Fatima  Habib is well known for creating awareness on child sexual exploitation, gender based violence, and promoting girl-child education in vulnerable communities. Her organization has impacted over 6000 lives in 73 marginalized communities in Northern Nigeria over the years it has been in existence.
In October, 2020, Huawei Technology Company Nigeria Limited partnered with the AFHVF and The Federal Ministry of Communication and Digital Economy in donating standard equipment and renovating the school building of Al-Walidyn Charitable School in Pantami Community, Gombe State, Nigerian.
Fatima’s motivation comes from support she gets from her family and the values upon which she was raised amongst which is kindness to people of all backgrounds.

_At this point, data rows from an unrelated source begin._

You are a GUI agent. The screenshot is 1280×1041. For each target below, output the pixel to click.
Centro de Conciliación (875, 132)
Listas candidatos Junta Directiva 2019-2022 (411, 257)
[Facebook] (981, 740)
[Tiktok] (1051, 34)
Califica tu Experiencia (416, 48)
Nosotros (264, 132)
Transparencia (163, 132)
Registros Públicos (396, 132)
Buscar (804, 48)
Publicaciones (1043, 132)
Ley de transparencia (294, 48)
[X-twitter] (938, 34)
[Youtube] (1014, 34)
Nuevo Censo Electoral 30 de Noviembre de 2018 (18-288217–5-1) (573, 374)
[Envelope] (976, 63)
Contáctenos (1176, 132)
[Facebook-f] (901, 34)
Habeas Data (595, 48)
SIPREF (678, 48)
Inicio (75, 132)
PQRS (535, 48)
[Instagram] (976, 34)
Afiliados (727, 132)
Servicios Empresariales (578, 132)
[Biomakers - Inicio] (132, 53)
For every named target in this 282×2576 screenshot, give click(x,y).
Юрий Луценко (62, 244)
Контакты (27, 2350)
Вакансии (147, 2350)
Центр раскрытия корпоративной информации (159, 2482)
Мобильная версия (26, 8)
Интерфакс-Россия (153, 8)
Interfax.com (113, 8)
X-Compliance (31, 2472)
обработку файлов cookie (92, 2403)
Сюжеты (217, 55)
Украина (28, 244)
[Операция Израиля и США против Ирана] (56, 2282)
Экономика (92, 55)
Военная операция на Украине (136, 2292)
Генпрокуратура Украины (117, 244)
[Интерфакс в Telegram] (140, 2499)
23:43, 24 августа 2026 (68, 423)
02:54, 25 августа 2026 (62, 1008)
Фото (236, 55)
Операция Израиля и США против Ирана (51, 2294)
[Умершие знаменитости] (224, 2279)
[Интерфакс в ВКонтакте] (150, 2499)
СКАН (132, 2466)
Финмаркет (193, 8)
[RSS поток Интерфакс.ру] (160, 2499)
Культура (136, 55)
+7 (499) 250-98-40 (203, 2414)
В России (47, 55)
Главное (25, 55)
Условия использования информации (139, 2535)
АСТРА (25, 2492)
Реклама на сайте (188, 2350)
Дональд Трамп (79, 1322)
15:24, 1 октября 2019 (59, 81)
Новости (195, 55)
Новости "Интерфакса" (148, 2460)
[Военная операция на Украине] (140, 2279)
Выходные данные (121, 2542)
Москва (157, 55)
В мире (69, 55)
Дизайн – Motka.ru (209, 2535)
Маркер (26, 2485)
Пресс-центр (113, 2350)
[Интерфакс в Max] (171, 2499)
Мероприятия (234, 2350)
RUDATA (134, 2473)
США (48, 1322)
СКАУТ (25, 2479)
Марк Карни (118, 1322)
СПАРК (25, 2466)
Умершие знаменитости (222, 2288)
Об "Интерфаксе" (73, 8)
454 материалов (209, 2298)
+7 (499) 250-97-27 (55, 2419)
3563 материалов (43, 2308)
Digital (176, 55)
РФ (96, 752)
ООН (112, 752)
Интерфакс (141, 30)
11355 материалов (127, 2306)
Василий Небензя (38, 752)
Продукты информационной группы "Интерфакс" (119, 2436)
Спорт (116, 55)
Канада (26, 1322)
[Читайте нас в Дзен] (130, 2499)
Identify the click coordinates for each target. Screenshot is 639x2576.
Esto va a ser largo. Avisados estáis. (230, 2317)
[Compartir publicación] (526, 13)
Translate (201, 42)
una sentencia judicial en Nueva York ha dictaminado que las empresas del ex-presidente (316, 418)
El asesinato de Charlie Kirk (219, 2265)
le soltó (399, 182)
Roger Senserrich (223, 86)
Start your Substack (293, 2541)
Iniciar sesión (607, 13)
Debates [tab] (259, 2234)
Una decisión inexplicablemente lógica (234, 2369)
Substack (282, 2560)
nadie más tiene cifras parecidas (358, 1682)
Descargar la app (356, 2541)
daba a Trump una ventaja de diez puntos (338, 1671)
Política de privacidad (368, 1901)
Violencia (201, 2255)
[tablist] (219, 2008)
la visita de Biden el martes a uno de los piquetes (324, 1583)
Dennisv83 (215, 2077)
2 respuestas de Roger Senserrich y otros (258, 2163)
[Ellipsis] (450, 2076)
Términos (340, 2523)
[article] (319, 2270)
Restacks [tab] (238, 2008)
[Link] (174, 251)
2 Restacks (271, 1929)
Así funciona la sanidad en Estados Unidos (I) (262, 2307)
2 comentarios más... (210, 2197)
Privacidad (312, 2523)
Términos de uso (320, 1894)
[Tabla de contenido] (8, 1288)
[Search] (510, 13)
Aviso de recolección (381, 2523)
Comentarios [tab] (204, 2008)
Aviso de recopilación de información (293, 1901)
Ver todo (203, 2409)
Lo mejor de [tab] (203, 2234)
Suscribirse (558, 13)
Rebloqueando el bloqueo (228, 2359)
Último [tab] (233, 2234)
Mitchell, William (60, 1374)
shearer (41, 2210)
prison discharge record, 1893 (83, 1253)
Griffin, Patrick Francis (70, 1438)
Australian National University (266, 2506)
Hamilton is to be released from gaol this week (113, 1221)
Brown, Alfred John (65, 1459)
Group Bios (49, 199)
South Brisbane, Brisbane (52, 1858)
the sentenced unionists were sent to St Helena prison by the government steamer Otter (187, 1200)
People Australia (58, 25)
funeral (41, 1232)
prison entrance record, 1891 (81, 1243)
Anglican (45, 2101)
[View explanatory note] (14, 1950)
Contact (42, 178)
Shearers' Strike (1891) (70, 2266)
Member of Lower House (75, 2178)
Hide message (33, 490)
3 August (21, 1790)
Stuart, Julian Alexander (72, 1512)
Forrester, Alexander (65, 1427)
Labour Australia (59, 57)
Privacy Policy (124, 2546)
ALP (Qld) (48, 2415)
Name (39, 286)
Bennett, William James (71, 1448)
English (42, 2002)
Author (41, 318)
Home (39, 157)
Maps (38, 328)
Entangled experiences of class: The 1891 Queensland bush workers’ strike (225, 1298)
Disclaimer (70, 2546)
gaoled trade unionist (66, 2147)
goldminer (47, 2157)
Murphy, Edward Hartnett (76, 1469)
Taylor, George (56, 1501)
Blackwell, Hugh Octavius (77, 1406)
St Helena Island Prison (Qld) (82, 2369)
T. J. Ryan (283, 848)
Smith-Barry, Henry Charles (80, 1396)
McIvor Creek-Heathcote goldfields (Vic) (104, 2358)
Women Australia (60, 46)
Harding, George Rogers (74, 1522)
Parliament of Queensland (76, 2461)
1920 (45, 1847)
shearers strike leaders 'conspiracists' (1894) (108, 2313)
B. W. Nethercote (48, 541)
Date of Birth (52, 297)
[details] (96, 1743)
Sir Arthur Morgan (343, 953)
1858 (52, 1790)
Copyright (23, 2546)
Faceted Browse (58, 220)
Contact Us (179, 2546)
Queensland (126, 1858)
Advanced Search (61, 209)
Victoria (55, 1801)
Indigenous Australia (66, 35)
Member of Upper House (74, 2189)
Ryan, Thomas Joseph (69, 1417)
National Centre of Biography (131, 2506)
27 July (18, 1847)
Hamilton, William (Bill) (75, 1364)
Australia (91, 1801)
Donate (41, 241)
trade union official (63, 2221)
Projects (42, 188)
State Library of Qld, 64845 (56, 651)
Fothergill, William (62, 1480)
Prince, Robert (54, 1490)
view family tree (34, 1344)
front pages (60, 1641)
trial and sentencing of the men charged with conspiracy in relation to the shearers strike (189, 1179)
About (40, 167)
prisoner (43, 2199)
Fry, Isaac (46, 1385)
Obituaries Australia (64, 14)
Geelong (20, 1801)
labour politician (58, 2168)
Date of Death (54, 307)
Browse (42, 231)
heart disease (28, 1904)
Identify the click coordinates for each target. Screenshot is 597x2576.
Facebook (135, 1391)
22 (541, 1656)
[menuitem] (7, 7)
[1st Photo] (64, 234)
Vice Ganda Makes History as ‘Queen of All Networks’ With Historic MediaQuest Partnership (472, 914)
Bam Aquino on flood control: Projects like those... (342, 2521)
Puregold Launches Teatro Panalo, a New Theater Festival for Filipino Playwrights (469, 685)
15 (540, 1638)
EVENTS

She shares her inspiring story with Esther Ijewere in this exclusive interview.
Fatima Mohammed Habib
Childhood Influence

I was born on September 23rd, 1999. I am Kanuri by tribe and hail from Maiduguri, Borno State. I had my Primary and Secondary Schools at Adeola International School Abuja and later moved to Maitama Model Secondary School Abuja to complete my SSCE in 2015. I’d say that I have always wanted to help the less privileged. My parents were my first teachers and therefore had the biggest influence on my life. Things they say and do, their way of being and relating to me and others, laid the foundation for many of my beliefs, values, attitudes, and respect for people around me.

Inspiration behind  Human Value Foundation (AFHVF)

My zeal and passion to help the less privileged most definitely pushed me into this path. Let me start with the man whose character, intellectual milieu, and philanthropic gesture to whosoever approaches him in the day, at night, or any other time is indescribable. He is Dr. Mohammed Kyari Dikwa mni. He has greatly inspired me beyond measure.

Additionally, Dr. Zainab Bagudu (the First Lady of Kebbi) whose Medicaid Cancer Foundation is similar to my Foundation’s objectives remains dear to my heart as a woman. I also had the opportunity of meeting Hajia Laraba Shuaibu (a barrister who works with my dad in the Corporate Affairs Commission) in 2014 with my siblings.  She had cupboard-of awards displayed in her sitting room which I believe was a result of her versatility, network, and consistency towards her work and profession.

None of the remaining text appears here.